Firmware must write manifest.jsn last after downloading all files — it is the completion marker. If the device crashes mid-download, the incomplete skill will be re-downloaded on the next tap. Download must run in a background task to keep the event loop responsive.


UDP Packet Format

Header (16 bytes, big-endian)

Offset  Size  Type      Field           Notes
------ ---- -------- --------------- -----------------------------------------
0 1 uint8 packet_type 1 = audio packet
1 1 uint8 flags reserved, currently 0
2-3 2 uint16be payload_length length of encrypted payload in bytes
4-7 4 uint32be connection_id from server hello udp.connection_id
8-11 4 uint32be timestamp milliseconds (local clock, for jitter calc)
12-15 4 uint32be sequence monotonically increasing per sender

Payload (bytes 16 onward)

Encrypted Opus audio using AES-128-CTR.

  • Key: udp.key from server hello (16 bytes, hex-decoded)
  • Nonce/IV: udp.nonce from server hello (16 bytes, hex-decoded)
  • Each packet uses the nonce modified by the sequence number for counter mode
ParameterValue
Sample rate16000 Hz
Channels1 (mono)
CodecOpus
Frame duration60ms
Frame size960 samples (16000 × 0.060)
ParameterValue
Sample rate24000 Hz
Channels1 (mono)
CodecOpus
Frame duration60ms
note

Firmware records at 16kHz. The gateway resamples uplink audio from 16kHz to 24kHz before sending to LiveKit. Assistant TTS audio comes back from LiveKit at 24kHz and is forwarded as-is to the firmware. The firmware DAC must support 24kHz playback.

Validation Rules

  1. Ignore packets where packet_type != 1.
  2. Ignore packets where the header is shorter than 16 bytes.
  3. Track the remote sequence number; reject stale out-of-order packets.
  4. Keep a local sequence counter for uplink; increment per packet.

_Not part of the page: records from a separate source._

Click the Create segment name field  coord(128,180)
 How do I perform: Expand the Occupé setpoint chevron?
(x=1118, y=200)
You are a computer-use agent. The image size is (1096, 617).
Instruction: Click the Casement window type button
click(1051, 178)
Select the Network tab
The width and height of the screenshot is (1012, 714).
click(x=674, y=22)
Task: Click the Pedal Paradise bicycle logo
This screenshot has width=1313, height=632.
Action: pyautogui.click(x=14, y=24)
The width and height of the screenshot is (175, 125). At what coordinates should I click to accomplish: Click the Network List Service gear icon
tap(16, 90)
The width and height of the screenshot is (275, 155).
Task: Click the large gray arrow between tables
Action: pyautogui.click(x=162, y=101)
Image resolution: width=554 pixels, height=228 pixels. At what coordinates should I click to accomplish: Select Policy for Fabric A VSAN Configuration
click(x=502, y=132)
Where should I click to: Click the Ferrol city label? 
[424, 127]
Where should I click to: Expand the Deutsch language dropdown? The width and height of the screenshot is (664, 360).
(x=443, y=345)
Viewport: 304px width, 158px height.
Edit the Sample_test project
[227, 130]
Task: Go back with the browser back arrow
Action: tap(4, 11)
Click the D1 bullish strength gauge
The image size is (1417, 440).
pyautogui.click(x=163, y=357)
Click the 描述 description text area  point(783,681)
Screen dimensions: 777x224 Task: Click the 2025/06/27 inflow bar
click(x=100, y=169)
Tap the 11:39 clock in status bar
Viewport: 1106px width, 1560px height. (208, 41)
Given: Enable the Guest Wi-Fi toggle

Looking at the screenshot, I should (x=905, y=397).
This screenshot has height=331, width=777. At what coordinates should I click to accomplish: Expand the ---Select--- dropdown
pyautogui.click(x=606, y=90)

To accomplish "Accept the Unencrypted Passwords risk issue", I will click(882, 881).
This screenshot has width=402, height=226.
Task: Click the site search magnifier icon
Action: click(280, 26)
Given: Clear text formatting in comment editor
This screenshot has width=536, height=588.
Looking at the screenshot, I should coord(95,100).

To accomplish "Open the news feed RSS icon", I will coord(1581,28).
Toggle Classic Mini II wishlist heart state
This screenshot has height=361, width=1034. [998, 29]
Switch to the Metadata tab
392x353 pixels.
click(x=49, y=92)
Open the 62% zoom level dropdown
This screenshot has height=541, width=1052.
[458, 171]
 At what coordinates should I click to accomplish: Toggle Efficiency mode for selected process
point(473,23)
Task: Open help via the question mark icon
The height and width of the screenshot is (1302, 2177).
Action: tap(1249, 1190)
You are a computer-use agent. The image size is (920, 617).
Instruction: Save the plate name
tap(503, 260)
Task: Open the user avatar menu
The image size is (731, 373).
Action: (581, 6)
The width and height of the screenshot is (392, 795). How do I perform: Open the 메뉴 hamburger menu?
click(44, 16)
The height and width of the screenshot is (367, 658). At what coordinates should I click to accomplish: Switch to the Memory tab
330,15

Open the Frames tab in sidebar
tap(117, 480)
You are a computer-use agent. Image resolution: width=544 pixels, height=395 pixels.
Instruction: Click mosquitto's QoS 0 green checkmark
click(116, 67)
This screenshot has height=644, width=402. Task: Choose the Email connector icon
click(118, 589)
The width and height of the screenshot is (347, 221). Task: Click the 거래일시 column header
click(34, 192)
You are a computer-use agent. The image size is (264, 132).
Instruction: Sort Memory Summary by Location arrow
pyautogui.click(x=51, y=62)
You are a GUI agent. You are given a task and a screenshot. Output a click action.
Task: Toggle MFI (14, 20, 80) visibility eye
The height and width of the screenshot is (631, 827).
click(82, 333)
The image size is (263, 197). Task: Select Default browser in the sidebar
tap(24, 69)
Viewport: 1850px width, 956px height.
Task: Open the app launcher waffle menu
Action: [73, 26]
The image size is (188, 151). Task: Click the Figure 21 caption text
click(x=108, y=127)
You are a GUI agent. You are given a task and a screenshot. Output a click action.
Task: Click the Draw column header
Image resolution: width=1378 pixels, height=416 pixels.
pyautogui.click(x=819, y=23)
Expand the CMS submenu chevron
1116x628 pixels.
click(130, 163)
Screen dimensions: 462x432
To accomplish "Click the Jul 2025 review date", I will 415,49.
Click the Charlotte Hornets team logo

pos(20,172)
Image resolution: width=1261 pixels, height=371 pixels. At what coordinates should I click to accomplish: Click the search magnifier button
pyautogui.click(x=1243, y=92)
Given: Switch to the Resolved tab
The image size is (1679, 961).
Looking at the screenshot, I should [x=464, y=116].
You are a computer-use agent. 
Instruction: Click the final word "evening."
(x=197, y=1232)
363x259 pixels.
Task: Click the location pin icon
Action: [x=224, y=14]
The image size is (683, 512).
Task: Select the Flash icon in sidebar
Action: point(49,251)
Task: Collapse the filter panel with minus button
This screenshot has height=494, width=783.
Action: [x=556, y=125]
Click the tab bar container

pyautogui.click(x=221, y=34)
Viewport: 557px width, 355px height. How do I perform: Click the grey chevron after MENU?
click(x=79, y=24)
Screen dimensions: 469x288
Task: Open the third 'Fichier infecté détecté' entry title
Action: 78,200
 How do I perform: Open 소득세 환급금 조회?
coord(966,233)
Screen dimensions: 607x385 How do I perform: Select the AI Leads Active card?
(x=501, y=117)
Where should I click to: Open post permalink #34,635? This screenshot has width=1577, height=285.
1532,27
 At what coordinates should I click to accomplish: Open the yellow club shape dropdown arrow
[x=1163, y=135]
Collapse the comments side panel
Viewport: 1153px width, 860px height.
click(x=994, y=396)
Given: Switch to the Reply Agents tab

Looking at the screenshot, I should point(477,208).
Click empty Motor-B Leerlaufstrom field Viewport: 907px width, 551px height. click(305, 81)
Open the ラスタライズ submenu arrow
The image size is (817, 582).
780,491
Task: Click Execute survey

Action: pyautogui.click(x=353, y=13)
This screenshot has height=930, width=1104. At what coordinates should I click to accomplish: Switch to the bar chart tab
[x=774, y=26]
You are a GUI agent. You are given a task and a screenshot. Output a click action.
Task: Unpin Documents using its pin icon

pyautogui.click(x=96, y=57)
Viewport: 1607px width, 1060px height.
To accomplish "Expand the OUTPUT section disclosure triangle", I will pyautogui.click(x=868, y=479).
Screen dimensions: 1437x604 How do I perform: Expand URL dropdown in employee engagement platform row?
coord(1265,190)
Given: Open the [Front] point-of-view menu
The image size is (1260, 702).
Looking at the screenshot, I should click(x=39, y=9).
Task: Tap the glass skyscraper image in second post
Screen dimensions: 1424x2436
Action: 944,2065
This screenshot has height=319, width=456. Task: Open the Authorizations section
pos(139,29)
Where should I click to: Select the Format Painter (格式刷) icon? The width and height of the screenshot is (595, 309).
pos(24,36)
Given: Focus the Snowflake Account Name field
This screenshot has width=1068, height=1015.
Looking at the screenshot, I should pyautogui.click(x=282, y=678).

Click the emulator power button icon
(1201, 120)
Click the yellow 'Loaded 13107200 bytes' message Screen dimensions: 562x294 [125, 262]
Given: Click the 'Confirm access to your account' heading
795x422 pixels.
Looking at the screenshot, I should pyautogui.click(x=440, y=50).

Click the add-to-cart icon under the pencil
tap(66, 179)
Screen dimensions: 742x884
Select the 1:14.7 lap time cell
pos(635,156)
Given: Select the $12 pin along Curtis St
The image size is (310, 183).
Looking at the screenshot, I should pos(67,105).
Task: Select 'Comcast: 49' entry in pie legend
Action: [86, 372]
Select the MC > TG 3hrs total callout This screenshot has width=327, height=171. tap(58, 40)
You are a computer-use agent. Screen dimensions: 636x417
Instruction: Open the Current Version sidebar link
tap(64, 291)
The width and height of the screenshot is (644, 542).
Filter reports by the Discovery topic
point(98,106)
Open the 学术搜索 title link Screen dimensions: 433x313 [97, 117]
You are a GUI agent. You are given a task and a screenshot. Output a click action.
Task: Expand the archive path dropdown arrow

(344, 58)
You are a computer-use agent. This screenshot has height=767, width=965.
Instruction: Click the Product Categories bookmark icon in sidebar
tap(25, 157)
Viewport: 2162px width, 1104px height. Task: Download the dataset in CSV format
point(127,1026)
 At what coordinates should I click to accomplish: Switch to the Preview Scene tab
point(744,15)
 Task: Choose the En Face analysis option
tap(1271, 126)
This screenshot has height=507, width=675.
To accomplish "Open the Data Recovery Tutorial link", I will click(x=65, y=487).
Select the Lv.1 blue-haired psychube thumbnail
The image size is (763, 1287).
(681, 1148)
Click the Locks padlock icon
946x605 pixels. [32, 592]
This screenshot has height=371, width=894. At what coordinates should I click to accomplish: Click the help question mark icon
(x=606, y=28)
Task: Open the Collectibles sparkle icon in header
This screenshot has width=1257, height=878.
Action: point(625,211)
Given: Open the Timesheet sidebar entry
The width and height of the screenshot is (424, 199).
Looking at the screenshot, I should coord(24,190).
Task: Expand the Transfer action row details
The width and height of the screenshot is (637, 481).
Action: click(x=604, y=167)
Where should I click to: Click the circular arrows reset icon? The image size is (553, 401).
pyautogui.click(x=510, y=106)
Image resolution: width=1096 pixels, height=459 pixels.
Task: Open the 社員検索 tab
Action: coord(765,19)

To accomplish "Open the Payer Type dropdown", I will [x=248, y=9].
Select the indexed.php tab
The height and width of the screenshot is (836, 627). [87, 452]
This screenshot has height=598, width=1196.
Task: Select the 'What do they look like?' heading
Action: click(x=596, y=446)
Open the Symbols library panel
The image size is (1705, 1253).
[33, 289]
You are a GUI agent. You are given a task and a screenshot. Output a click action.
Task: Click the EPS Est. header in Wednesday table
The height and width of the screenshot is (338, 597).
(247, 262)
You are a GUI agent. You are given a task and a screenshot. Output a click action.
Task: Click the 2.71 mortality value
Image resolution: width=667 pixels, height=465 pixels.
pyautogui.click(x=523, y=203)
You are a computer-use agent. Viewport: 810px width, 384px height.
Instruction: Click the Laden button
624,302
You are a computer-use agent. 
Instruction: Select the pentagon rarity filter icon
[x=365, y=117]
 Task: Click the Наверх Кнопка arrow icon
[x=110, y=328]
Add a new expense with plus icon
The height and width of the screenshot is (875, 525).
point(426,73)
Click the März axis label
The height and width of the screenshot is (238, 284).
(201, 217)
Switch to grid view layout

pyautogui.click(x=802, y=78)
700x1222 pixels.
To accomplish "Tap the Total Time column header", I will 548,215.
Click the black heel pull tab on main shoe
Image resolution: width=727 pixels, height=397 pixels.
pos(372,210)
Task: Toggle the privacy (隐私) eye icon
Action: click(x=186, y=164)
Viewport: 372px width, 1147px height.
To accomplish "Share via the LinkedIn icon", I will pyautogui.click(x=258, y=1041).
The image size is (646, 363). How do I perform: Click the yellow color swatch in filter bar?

AES-128-CTR Encryption Notes

  • Algorithm: AES-128 in CTR (counter) mode
  • Key length: 128 bits (16 bytes), provided as 32 hex characters in udp.key
  • Nonce/IV length: 128 bits (16 bytes), provided as 32 hex characters in udp.nonce
  • The nonce is modified per packet using the sequence field as the counter block input
  • Both uplink (device → gateway) and downlink (gateway → device) use the same key and nonce from the server hello
tip

The key and nonce are session-scoped — they are generated fresh by the gateway for each device hello and delivered in the server hello response. A new hello exchange produces new credentials.